Dr. Falkai opened by pointing out that negative symptoms of schizophrenia are principally neuropsychological, and include problems with affect, drive, and cognition, as well as disturbances of attention, executive function, and memory.

An earlier study by Liddle used cluster analysis to subdivide schizophrenic symptoms into factors of psychomotor poverty, disorganization, and reality distortion. Liddle and colleagues found an inverse correlation between the presence of negative symptoms and cerebral perfusion in the left dorso-lateral, prefrontal cortex and the superior parietal cortex. Their studies demonstrated an association between neuropsychological symptoms and cortical function.

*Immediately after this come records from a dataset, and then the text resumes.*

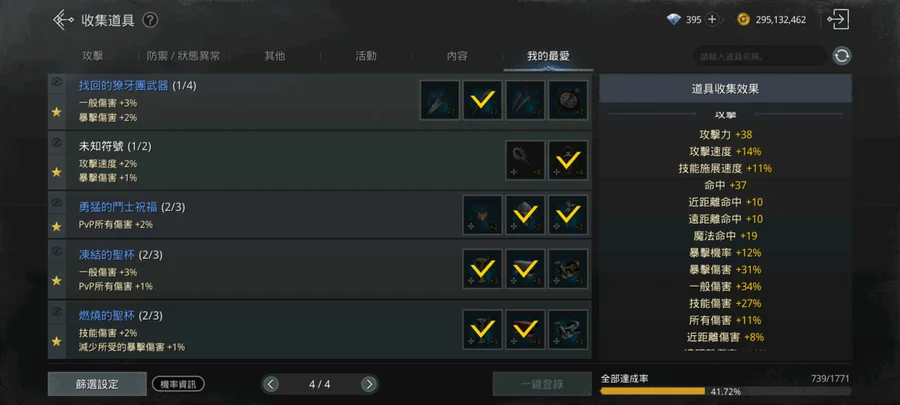Add diamonds with the plus icon
This screenshot has width=900, height=405.
[x=712, y=20]
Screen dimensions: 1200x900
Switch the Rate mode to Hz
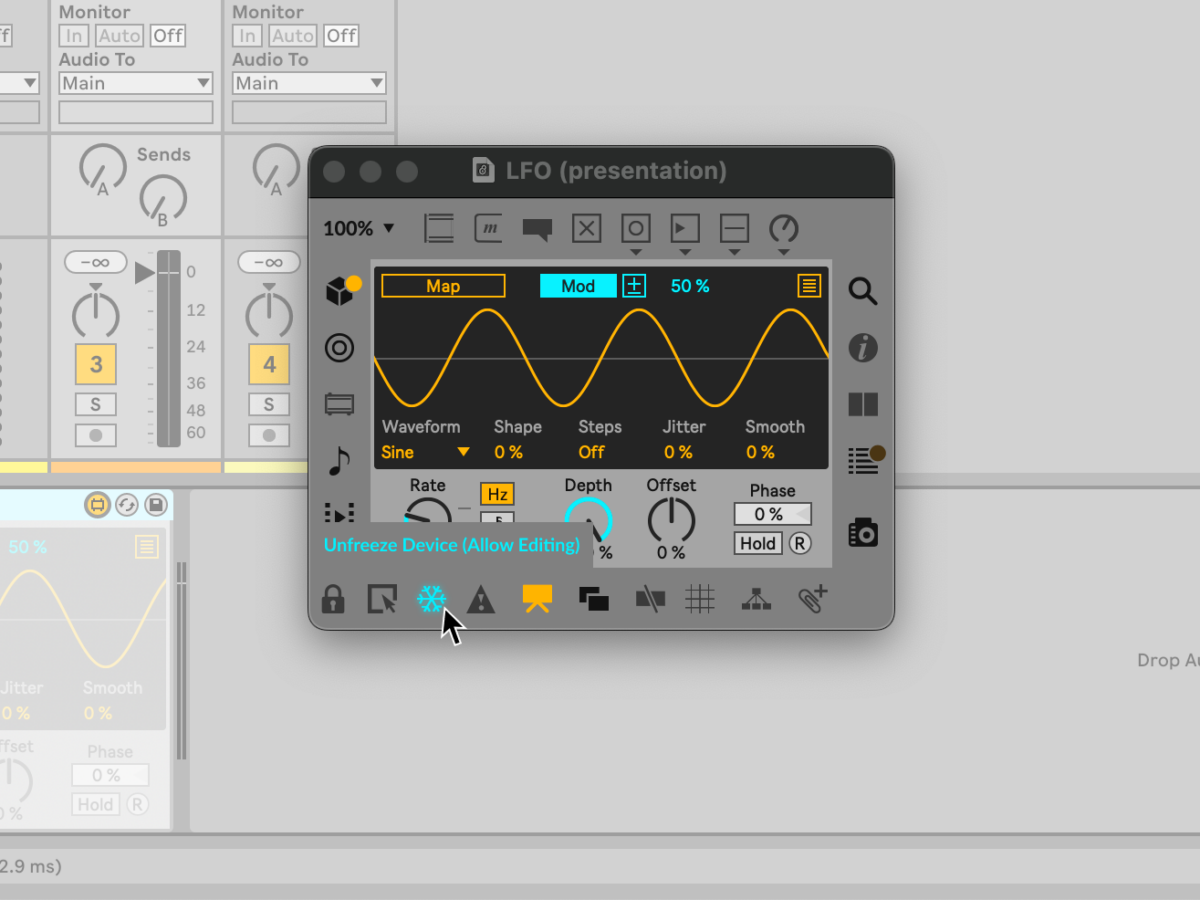coord(497,493)
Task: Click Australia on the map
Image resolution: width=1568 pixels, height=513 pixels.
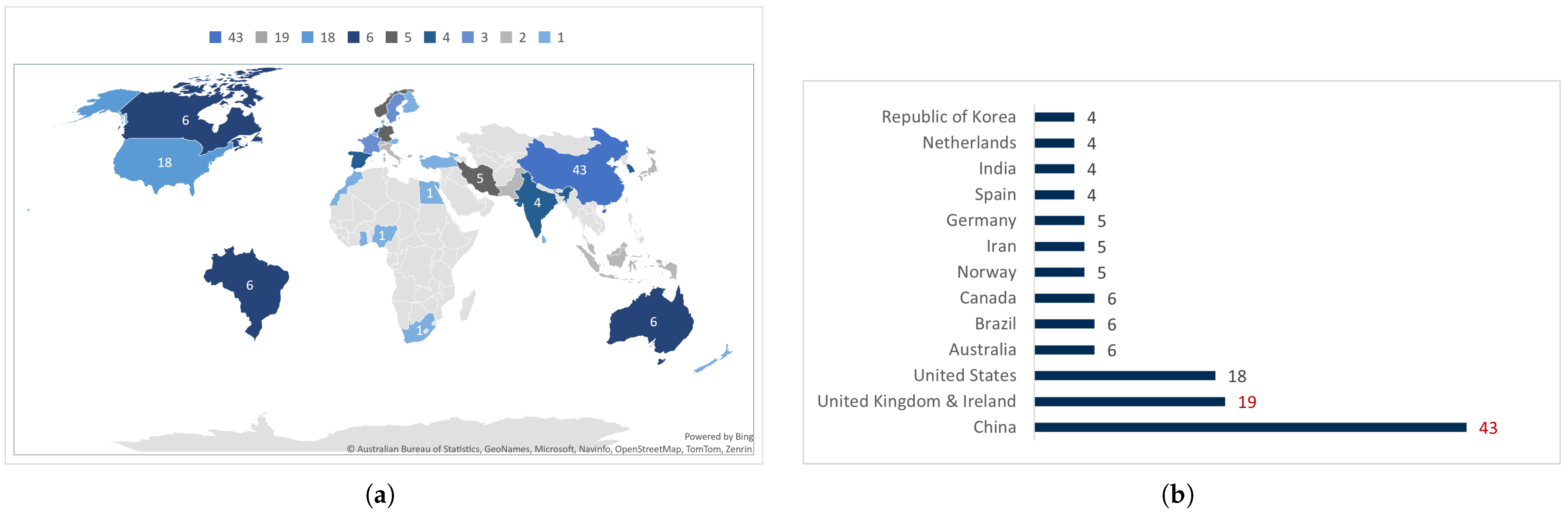Action: point(652,321)
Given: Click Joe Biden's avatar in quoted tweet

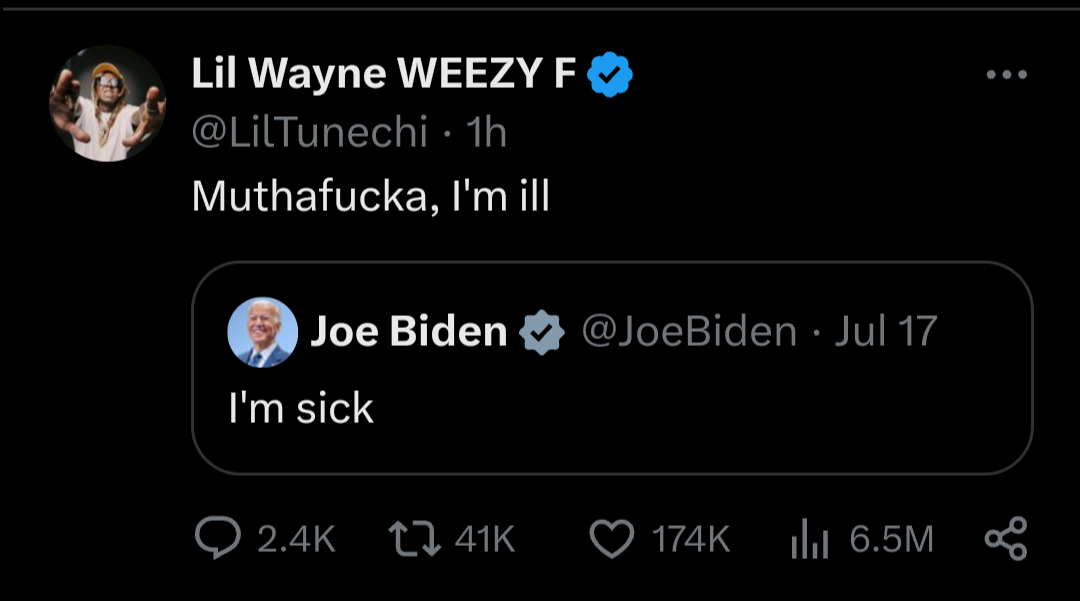Looking at the screenshot, I should click(263, 332).
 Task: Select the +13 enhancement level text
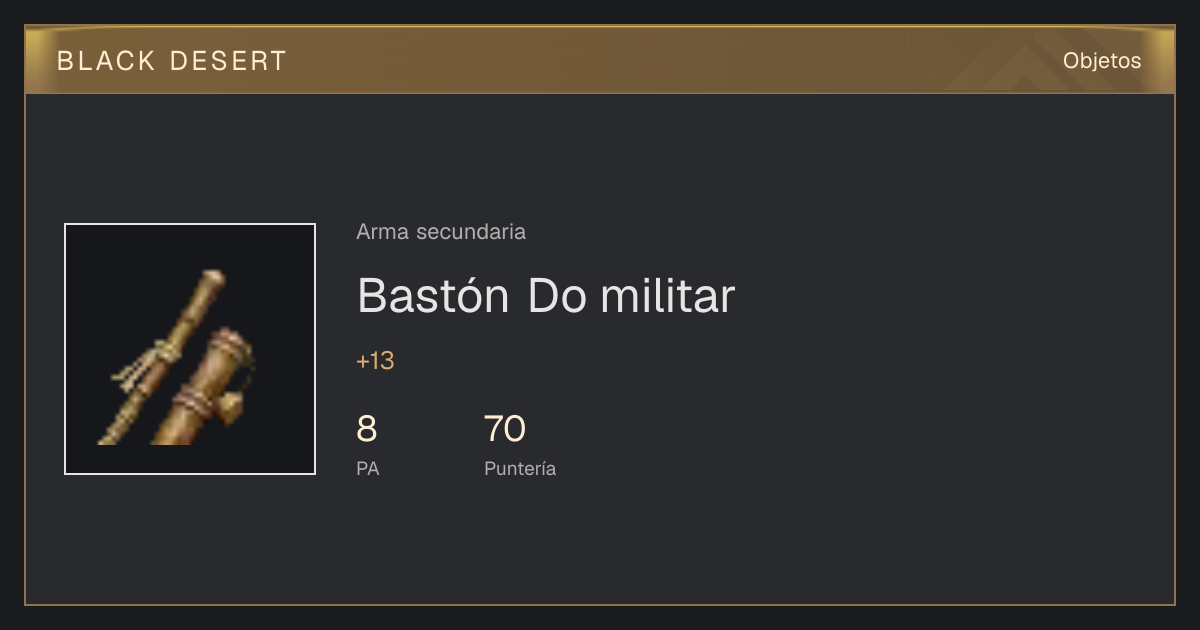375,361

Further demonstrating that association, Falkai and colleagues used neuropsychological assessments of left frontal lobe function to demonstrate abnormalities in family members of patients with schizophrenia. Neuropsychological performance on a task that was dependent upon left frontal lobe function was directly correlated with negative symptom score on the Positive and Negative Symptom Scale for a combined group of affected and unaffected family members.

Neuroimaging studies also have suggested an association between negative symptoms and cortical function: computed tomography scans of over 200 schizophrenic patients have shown an association between negative schizophrenic symptoms and increased cerebrospinal fluid volume in cortical areas (cortical volumetric abnormalties were unrelated to positive schizophrenic symptoms). Conversely, patients with negative schizophrenic symptoms have been reported to show less volume reduction in temporal regions than do patients with positive schizophrenic symptoms.

More evidence for an association between negative symptoms and cortical function comes from a study in which Falkai and colleagues examined cortical cell density in schizophrenic patients and found decreased cellular elements in Brodmann area 10 and increased cellular elements in Brodmann area 9. Having observed reduced gyrus formation in the brains of schizophrenic patients with negative symptoms and also microglial activation of the neocortex in one-third of patients with schizophrenia, Dr. Falkai speculates that schizophrenia-related cellular changes in Brodmann areas 9 and 10 may derive from a combination of neurodevelopmental and progressive processes, specifically (1) abnormal gyrus formation during the first year of life, and (2) neocortical microglial activation (as reported in neurodegenerative diseases such as Parkinson's disease).

Falkai believes that neurodevelopmental and ongoing neuropathologic processes contribute to production of negative symptoms in schizophrenia.